Thursday, March 31, 2011

Low-Grade Astrocytoma

Astrocytomas are the most common primary, solitary, supratentorial brain lesion in adults (all these qualifiers are meant to hide the fact that brain lesions are most commonly metastases). The World Health Organization classifies them into 4 grades.
  • Grade I (Circumscribed astrocytomas): Relatively benign biology and indolent clinical course.
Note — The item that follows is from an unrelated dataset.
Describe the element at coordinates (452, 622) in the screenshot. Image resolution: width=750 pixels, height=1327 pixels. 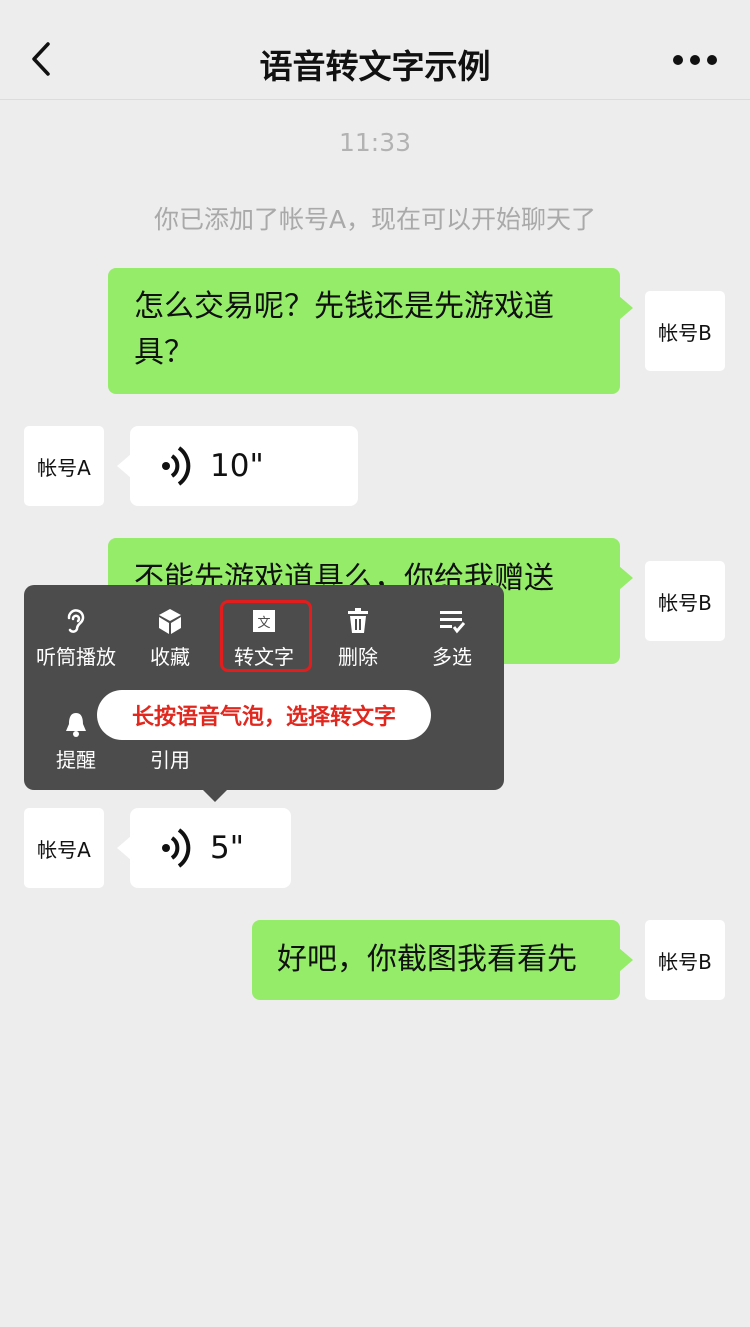
I see `list-check-icon` at that location.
Include pilocytic astrocytoma, pleomorphic xanthoastrocytoma, subependymal giant cell astrocytoma.
  • Grade II (Diffuse astrocytomas): Shown above. Cell types include fibrillary, gemistocytic, and protoplasmic astrocytomas. 1/3 occur in the frontal lobe and 1.3 occur in the temporal lobe. Cystic change and calcification may occur. Less likely to show enhancement.
  • Grade III (Anaplastic astrocytomas): Usually evolve from lower grade astrocytomas. Ill-defined borders and extensive surrounding edema. More likely to show enhancement. Should not have cystic change.
  • Grade IV (Glioblastoma multiforme): Most common variety of astrocytoma. Occur de novo in the elderly and are thought to arise from lower grades in younger patients. Characterized by necrosis.


Cha S. Update on brain tumor imaging: from anatomy to physiology. AJNR Am J Neuroradiol. 2006 Mar;27(3):475-87.